- SELECTED TEXT -
These amendments would undermine the integrity of the UK’s immigration and asylum system and put the UK in conflict with its obligations under the refugee convention, the ECHR and the anti-trafficking convention. They would serve only to prevent asylum decision-making, increase the backlog of asylum cases awaiting an outcome and put impossible pressure on asylum accommodation, with significant costs to taxpayers. We also cannot ignore the fact that these amendments fail to take into account the needs of vulnerable individuals, including children and victims of modern slavery. I therefore invite the noble Lords, Lord Davies and Lord Cameron, and the noble Baroness, Lady Maclean, not to press their amendments.
My Lords, this amendment would remove the smugglers’ business by creating a safer legal route. I wish to test the opinion of the House.
This amendment seeks to set up processing centres to clear the backlog and remove the need for asylum hotels. I wish to test the opinion of the House.
Lord Cameron of Lochiel (Con)
My Lords, Amendment 78 is a saving provision to protect the immigration rights of the Chagossian community, notwithstanding any agreement the Government may make with Mauritius. This is neither the time nor the place to revisit the arguments made in this House and the other place regarding the Diego Garcia military base Bill, but I thank the Government for agreeing not to proceed with Report stage of that Bill until the new year, following calls from these Benches for additional time for further scrutiny. We fundamentally disagree with the Government’s agreement with Mauritius, but if it is to be implemented, the Chagossians must have their say and Ministers must listen.
This new clause would give the Chagossian community the peace of mind and security of immigration status they deserve, and I urge the Government to take this opportunity to do the right thing and protect the Chagossians from any future weakening of their immigration rights as a result of any agreement with Mauritius. I beg to move.

- EXERCISE DATA -

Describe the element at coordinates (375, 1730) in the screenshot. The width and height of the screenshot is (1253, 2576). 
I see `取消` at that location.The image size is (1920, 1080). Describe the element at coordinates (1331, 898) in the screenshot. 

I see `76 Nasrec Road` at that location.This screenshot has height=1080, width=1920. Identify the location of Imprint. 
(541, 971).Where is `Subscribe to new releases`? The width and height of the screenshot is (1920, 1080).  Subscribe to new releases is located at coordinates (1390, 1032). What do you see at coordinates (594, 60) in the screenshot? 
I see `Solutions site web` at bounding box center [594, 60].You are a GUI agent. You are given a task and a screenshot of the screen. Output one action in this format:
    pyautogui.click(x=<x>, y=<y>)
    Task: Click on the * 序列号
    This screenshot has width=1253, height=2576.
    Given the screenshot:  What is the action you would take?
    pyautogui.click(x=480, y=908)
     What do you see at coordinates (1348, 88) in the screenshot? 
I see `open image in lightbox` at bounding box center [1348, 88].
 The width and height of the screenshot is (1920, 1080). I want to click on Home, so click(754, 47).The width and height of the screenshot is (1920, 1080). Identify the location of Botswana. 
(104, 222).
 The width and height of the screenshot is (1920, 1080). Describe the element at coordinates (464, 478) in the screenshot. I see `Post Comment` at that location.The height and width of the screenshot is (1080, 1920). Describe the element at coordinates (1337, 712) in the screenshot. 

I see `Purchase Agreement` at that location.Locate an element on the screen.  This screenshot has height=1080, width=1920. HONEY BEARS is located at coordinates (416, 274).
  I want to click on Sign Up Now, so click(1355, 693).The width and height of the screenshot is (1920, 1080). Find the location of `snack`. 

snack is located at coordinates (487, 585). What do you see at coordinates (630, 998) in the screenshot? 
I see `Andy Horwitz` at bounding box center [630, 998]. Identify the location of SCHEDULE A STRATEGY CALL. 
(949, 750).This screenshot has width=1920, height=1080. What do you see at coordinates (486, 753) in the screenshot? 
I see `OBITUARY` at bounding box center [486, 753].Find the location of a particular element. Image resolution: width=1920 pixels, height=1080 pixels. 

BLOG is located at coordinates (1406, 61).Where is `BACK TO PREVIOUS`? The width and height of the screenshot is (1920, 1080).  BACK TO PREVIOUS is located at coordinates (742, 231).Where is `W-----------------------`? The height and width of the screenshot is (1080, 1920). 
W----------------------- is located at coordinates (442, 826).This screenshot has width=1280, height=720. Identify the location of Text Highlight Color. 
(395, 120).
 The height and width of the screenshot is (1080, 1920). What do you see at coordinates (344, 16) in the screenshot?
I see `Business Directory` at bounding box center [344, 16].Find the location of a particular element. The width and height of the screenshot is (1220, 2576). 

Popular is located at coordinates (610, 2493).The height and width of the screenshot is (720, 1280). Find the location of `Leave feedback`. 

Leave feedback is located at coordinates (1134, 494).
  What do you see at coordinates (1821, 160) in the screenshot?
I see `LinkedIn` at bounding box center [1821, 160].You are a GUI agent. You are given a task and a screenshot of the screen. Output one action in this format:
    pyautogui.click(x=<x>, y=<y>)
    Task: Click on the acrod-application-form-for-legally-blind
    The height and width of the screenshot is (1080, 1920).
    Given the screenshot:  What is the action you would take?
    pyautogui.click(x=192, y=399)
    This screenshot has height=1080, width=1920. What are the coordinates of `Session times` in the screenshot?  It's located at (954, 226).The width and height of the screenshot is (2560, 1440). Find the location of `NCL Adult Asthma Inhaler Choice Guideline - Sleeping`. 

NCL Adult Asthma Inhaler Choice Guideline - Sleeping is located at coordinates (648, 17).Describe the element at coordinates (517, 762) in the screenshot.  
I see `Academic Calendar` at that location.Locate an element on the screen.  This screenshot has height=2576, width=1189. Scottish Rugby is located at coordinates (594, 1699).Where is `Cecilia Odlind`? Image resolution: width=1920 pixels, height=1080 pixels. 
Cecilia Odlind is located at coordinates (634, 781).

- TASK 1 -
For each statement about the Lords debate on immigration amendments above, say yes or no depending on whether it agrees with the text, and quote the words that decide it. (a) The speaker opposing the amendments says they would increase the backlog of asylum cases. (b) Amendment 78 is described as a saving provision for the immigration rights of the Chagossian community. (c) The Government agreed to hold Report stage of the Diego Garcia military base Bill before the new year.
- TASK 2 -
Carry on the Lords debate on immigration amendments from the point where it stops.

- EXERCISE ANSWER 1 -
(a) Yes: "increase the backlog of asylum cases awaiting an outcome"
(b) Yes: "Amendment 78 is a saving provision to protect the immigration rights of the Chagossian community"
(c) No: "agreeing not to proceed with Report stage of that Bill until the new year"

- EXERCISE ANSWER 2 -
My Lords, we support this amendment because it would protect the rights of Chagossians. After the treaty enters into force, Chagossians will not be able to apply for British Overseas Territories citizenship under the route that was set up in 2022. Those who currently hold British Overseas Territories citizenship through their connection to the British Indian Ocean Territory will not be able to pass it down to descendants born after the treaty enters into force. If any Chagossian who has claimed BOT citizenship has a child born before entry into force, that child will automatically hold British Overseas Territories citizenship and does not need to make an application under the 2022 route before entry into force. If any member of the Chagossian community does not already have British Overseas Territories citizenship and would like to claim it based on their connection to the British Indian Ocean Territory, they will be able to do that through the 2022 route until the treaty enters into force. That is the issue about which we need an explanation. That protection of rights ends when the treaty comes into force.
I remind the House that the International Agreements Committee, of which I am a member, discussed this matter and took evidence from Ministers. The summary of the evidence received was as follows:
“We regret that members of the Chagossian community feel that their interests were not sufficiently taken account of in the negotiation of this agreement”.
With that knowledge, it is important that we secure the rights of Chagossians—not just resettlement in the Chagos islands themselves, but that the status the United Kingdom has given them is protected.